PAGE EXTRACT:
## START

# Fabulous Fishery



## Crappieweather (Aug 2, 2005)

Wow, what a great fishing hole!
I was fortunate that my first outing on Devils Lake was the best fishing I've had outside of Canada in over five years.
We had a party of 4 using one boat. I figured this would be sure disaster. 
Oh fret not you doubting Thomas. 
Fishing for about 15 hours between Friday afternoon thru Sunday morning we caught about 200 eyes.
Fish in Minnesota seem to lose their appetite during the day this time of year but not these fish.
It was extremely hot and when the wind died down on Saturday morning we had to go for a boat ride just to cool off.
We managed to catch a dozen fish during the calm but had to downsize to sunfish hooks to get it done.
Once the wind picked up so did the bite. Saturday evening and Sunday morning brought out a perfect walleye chop and fish flew into the boat.
We were on top of an old roadbed and the fish were out for a drive.
We anchored down and basically vertical jigged with a variety of setups and sizes. Subtlety seemed to be the only common thread.
Leeches absolutely ruled.
The only thing we didn't get were any big fish. A 16 incher was about the biggest. But even those 14 inchers produced a filet that rivals a 17 back in Minny. They are so FAT! Kinda like me I suppose. 
I don't know when my captain will ask me to be the deck ape again but it certainly can't come soon enough. Until it happens I'll be having sweet dreams of my first time.
Good fishing to all and to all a good night.

Crappieweather

[/i]


----------

## END

STATED PROBLEM A: In the records, swap "screenshot" for "screen capture" in everything from the start of the records down to the line containing "(x=897, y=510)", and leave the rest of those lines unchanged.
The text and the records that follow it come from unrelated sources.

LISTED ENTRIES:

## START

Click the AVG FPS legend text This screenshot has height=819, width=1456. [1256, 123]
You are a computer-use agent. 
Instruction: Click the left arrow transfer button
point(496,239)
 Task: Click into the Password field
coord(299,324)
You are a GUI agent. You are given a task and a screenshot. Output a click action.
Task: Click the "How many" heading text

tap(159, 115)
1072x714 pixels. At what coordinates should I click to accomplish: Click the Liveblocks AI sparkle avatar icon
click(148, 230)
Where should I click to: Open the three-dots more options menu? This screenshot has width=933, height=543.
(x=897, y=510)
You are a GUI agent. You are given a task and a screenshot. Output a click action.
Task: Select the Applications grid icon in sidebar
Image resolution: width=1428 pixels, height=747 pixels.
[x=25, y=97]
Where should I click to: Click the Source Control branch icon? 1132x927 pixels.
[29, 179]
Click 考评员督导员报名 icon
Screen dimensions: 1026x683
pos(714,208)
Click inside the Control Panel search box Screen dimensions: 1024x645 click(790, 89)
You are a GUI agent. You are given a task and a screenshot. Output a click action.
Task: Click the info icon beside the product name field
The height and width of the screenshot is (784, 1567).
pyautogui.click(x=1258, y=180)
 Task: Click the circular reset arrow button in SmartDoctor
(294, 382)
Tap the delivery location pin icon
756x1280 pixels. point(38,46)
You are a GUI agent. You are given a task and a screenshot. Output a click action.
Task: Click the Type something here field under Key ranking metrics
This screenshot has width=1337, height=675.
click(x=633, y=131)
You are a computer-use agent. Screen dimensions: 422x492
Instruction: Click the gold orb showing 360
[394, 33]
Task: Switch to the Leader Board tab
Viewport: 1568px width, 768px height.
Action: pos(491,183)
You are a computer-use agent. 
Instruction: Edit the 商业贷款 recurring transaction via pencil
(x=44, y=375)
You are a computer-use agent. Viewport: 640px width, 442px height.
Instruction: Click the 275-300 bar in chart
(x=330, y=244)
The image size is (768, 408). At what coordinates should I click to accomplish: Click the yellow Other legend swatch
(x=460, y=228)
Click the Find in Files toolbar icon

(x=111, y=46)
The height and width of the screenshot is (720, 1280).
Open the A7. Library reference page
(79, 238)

## END

STATED PROBLEM B: Duplicate the Devils Lake fishing report verbatim, everything from "Fishing for about" down to "only common thread.".

TASK OUTPUT A:
Click the AVG FPS legend text This screen capture has height=819, width=1456. [1256, 123]
You are a computer-use agent. 
Instruction: Click the left arrow transfer button
point(496,239)
 Task: Click into the Password field
coord(299,324)
You are a GUI agent. You are given a task and a screen capture. Output a click action.
Task: Click the "How many" heading text

tap(159, 115)
1072x714 pixels. At what coordinates should I click to accomplish: Click the Liveblocks AI sparkle avatar icon
click(148, 230)
Where should I click to: Open the three-dots more options menu? This screen capture has width=933, height=543.
(x=897, y=510)

TASK OUTPUT B:
Fishing for about 15 hours between Friday afternoon thru Sunday morning we caught about 200 eyes.
Fish in Minnesota seem to lose their appetite during the day this time of year but not these fish.
It was extremely hot and when the wind died down on Saturday morning we had to go for a boat ride just to cool off.
We managed to catch a dozen fish during the calm but had to downsize to sunfish hooks to get it done.
Once the wind picked up so did the bite. Saturday evening and Sunday morning brought out a perfect walleye chop and fish flew into the boat.
We were on top of an old roadbed and the fish were out for a drive.
We anchored down and basically vertical jigged with a variety of setups and sizes. Subtlety seemed to be the only common thread.